With Portal 2, you solved the game's puzzles with Portals, bet you can't guess how you do it in Q.U.B.E. You navigate through Q.U.B.E.'s chambers with color coordinated blocks. Red blocks can be expanded, yellow blocks can form stairs and blue blocks are essentially spring boards. It's a simple concept, but in the game's later stages it takes a drastic turn, and creates some awesome moments.

"...some remarkably frustrating moments."


That being said, the game also turns that simple concept into some remarkably frustrating moments. In the later levels of the game, the difficulty gets ratched up, and the blocks don't always seem to follow the rules they were governed by in the first few sections. In particular, the blue spring board blocks tend to mess up and make you fail more often than not. When they're combined with magnets and beams of light with different effects -- it can be so incredibly aggravating that you're unlikely to keep going.

So what does that leave us with? A strikingly familiar, yet ultimately disappointing puzzle game?

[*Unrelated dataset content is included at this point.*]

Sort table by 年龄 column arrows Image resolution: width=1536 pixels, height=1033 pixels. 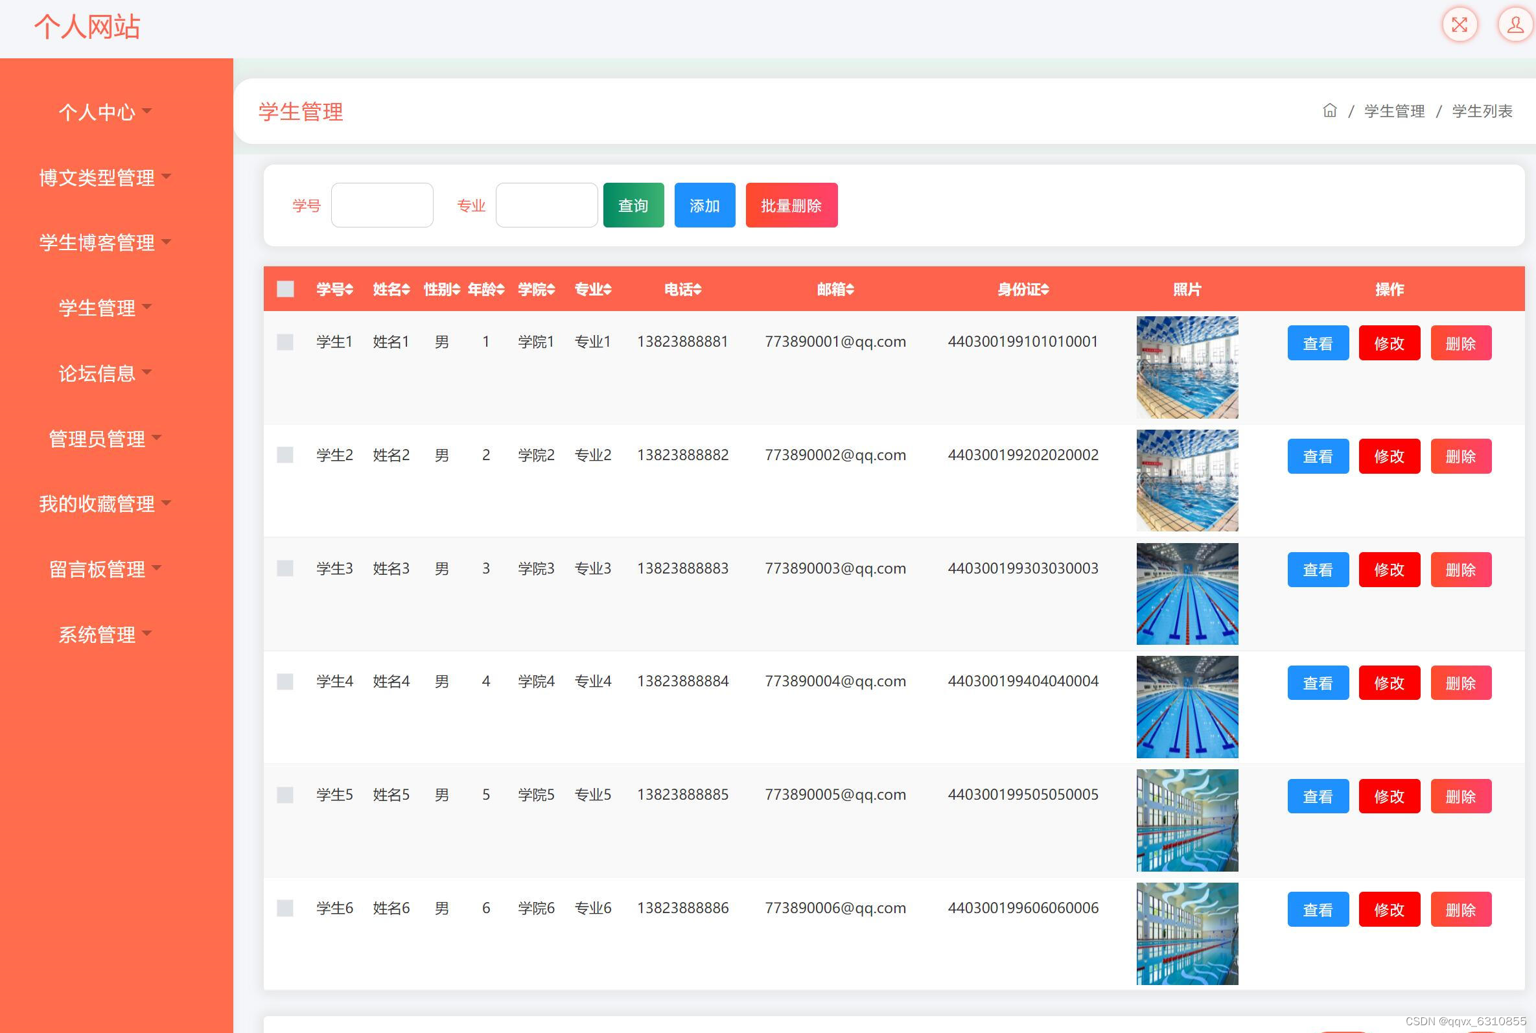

That's what I thought, then the game ended, very abruptly, but with such a twist ending that it made sitting through the game's frustrations all seem worth it. Granted, this might be because the rest of the game was so incredibly bland that I was more amazed that there was some sense of personality, but I genuinely liked the way the game ended, even if it seemingly came abruptly.

Q.U.B.E. is not Portal 2. It never will be no matter how much it tries. It is however an interesting puzzler that can be entertaining enough to play through when everything works. It's just a shame that when copying everything else, the team at Toxic Games didn't bother to copy Valve's style and wit, because without it, Q.U.B.E. is eerily similar to its test chambers -- sterile, bland and boring. 



CHEATS USED: Steam Achievements

There's no real easy way to put this -- much of Q.U.B.E. feels unfinished, and as a result, there are several exploits you can use to finish puzzles and figure out scenarios. Finding these little glitches doesn't really feel cheap as it feels like a way you're merely beating the system.

More than anything though, I would love a debug mode for Q.U.B.E. I want a way that I can pick which blocks I have, which in essence I guess, would be like a level creator. A teleport option would help as well.